Once officially released in America in 1965, the trilogy sold a quarter of a million copies in 10 months and stayed on the New York Times’ paperback list for 49 weeks (at a time when only five books appeared on it). US college campuses were flooded with copies and a new wave of hippy protest against the 20th century’s atomic bomb and Vietnam War cited its mysticism and focus on nature as inspiration for the “anti 20th century” movement. As a result, the graffiti ‘Frodo lives’ and ‘Gandalf for president’ appeared in subway stations across the US. If only…


1977: Star Wars

While Star Wars may look like an ode to the future, its roots remain firmly in the 20th century’s most defining moment: World War Two (stormtroopers and evil generals in knee-high boots, aerial dogfights between fighter pilots). But that was part of its appeal – it was a comforting case of good vs evil during a confusing decade that shook America, and the western world, to its foundations: a messy end to the Vietnam War (1954-75), the crisis of the Watergate scandal and the ongoing Cold War with Russia.

However, politically, its enduring legacy was to be stolen by President Ronald Reagan in the Eighties who used the films and their popularity for his own Cold War propaganda, calling his 1983 nuclear missile programme ‘Star Wars’ and referring to the Soviet Union as the ‘evil empire’.

Either way, Star Wars provided total escapism: “If you watch Leni Riefenstahl’s Triumph Of The Will [a 1935 propaganda film made for the Nazi party] and the army-parade scenes in Star Wars side by side, they are identical. They ripped off Riefenstahl something fierce, in many of the scenes,” says Professor Kord. Yet, in this fantasy, the plucky band of all-American rebels is able to destroy the ‘evil empire’ of Nazism without any of the harsh realities of war thanks to its setting in “a galaxy far, far away”.


1997-2016: Harry Potter

Describing the politics behind Harry Potter, JK Rowling explains, “I wanted Harry to leave our world and find exactly the same problems in the wizarding world. So you have the intent to impose a hierarchy, you have bigotry, and this notion of purity, which is this great fallacy, but it crops up all over the world.”

The first film was released in November 2001 – a few weeks after 9/11 – and there are now countless online forums explaining how the films and books provided an escape from a world that had suddenly become much more violent and insecure. “Cinema always reflects the pervading zeitgeist and if you watch the Harry Potter films they become increasingly dark and gloomy,” says Dr Frances Pheasant-Kelly, author of Fantasy Film Post 9/11. “In the opening credits of the first film, it’s very frothy and magical but that timbre becomes much gloomier and blacker over the course of the films.” Given that Fantastic Beasts And Where To Find Them is set in a divided US society, it looks like the new franchise will remain bang on the social button.

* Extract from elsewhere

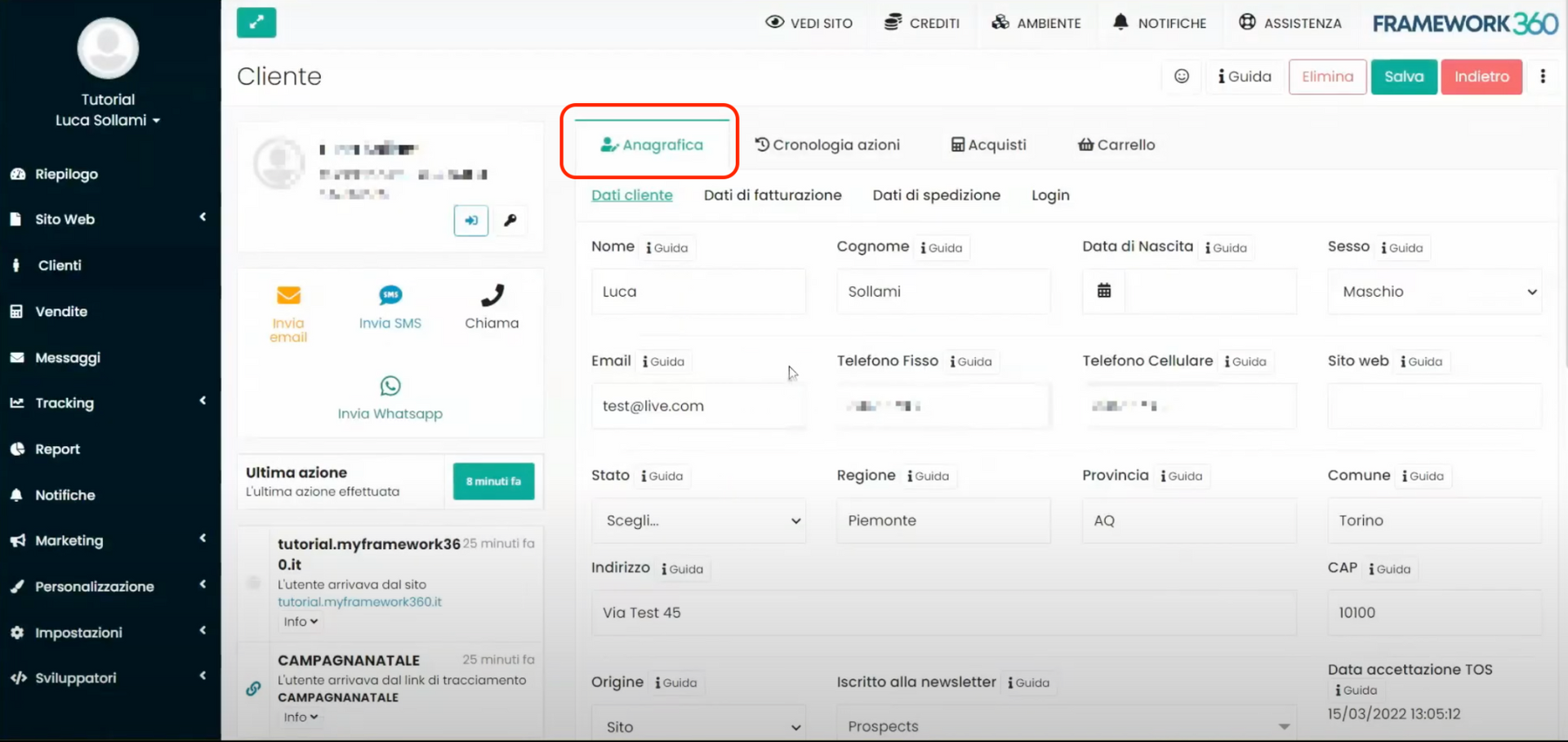
Task: Open the Dati di fatturazione tab
Action: click(x=772, y=195)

1996-2016: Game Of Thrones

Religious zealots. A banking crisis. Climate change denial. A previously united kingdom splitting at the seams. What relevance could HBO’s behemoth show possibly have to modern audiences?

But it’s where GOT meets religious extremism that the comparisons become really clear. Take the Sparrows, a group of pious and often violent religious fanatics, for example. “The Sparrows storyline has got a lot of contemporary resonance,” Colin Talbot, Professor of Government and Politics at the University of Manchester told the Radio Times earlier this year. “Thirty years ago few people were writing either fantasy politics or realistic politics that took religion very seriously. Most people believed religion was dying out and would never be a big force in politics again. They’ve been proved very badly wrong.”

Ironically, it’s actually history that author George RR Martin cites as his inspiration: the War Of The Roses (North vs South), Hadrian’s Wall (The Wall) and Joan of Arc (Brienne of Tarth) are just a few of the recognisable allusions throughout the books. It’s not that much comfort but it does seem like awful human behaviour has been much the same for centuries. No wonder we need a little magic now and then.